THE PROBLEM - What lines of the data below include the word "axis"? Report them by copying each.

(Beginning of INPUT DATA)

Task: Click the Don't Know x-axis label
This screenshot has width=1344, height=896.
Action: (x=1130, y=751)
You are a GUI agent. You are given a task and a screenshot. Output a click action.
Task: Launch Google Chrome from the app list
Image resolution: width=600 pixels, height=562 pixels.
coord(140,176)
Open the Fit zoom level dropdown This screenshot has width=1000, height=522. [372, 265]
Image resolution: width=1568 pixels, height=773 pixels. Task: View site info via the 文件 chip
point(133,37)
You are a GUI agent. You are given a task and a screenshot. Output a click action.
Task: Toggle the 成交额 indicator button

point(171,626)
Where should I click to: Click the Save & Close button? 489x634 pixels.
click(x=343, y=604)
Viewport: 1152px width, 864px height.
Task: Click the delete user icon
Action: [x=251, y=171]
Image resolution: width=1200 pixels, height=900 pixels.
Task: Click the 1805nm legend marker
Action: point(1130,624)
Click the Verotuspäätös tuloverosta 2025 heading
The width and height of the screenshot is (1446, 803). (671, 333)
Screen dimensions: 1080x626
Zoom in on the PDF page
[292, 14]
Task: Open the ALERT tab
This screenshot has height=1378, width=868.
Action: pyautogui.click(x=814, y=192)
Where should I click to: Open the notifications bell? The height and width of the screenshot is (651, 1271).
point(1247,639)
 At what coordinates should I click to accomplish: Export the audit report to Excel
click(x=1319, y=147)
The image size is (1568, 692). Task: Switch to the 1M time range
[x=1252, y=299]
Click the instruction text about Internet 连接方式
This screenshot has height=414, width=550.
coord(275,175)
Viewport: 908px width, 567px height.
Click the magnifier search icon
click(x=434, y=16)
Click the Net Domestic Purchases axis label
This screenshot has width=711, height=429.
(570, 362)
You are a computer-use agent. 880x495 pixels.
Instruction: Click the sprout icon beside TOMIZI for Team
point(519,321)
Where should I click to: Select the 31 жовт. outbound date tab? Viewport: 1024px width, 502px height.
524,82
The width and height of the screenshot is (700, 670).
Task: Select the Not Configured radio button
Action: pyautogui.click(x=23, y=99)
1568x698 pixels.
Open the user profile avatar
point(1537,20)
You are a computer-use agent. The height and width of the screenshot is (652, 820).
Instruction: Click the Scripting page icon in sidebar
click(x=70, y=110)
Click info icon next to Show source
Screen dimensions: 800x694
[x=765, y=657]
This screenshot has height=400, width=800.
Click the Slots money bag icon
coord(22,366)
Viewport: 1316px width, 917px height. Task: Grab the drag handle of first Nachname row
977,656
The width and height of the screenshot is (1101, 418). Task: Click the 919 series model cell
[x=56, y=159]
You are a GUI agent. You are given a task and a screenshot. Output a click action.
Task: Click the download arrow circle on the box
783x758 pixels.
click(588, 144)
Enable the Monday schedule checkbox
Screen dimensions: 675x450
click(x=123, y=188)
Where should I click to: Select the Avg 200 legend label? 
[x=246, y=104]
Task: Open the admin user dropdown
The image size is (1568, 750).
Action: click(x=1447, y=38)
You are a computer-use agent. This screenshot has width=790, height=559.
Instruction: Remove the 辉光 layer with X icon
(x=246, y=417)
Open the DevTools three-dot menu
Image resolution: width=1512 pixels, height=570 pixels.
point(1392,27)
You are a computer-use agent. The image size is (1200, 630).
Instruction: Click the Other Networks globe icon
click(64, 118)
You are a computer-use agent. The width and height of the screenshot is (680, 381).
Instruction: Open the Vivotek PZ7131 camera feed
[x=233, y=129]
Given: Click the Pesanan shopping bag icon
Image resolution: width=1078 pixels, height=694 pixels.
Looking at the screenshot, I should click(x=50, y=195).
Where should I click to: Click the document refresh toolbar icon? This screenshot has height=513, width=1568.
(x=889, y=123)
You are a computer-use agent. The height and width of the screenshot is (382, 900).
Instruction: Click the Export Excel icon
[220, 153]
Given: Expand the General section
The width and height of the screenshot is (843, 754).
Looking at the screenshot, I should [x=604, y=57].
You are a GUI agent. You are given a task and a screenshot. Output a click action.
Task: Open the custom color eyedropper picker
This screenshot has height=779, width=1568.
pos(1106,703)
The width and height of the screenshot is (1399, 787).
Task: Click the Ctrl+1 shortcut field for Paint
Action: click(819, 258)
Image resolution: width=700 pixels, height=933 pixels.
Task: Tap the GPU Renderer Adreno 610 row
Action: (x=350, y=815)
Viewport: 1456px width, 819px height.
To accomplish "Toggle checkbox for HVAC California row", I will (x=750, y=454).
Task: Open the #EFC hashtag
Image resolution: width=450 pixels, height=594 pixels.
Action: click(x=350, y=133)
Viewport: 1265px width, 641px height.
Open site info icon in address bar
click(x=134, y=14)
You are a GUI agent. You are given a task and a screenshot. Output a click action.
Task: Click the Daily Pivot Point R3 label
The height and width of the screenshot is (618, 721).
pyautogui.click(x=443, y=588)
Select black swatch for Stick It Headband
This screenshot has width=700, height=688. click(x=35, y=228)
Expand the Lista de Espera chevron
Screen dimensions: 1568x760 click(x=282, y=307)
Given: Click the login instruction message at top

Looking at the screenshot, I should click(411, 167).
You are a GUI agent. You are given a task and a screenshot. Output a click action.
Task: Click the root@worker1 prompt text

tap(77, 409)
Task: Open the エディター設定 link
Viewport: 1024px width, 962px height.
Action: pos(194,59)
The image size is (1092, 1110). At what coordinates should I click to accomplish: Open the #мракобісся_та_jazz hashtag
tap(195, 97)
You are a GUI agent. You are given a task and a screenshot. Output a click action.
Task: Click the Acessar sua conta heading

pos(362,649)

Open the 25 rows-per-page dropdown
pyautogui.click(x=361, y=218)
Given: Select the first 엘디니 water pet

(End of INPUT DATA)

SOLUTION BELOW -
Task: Click the Don't Know x-axis label
Click the Net Domestic Purchases axis label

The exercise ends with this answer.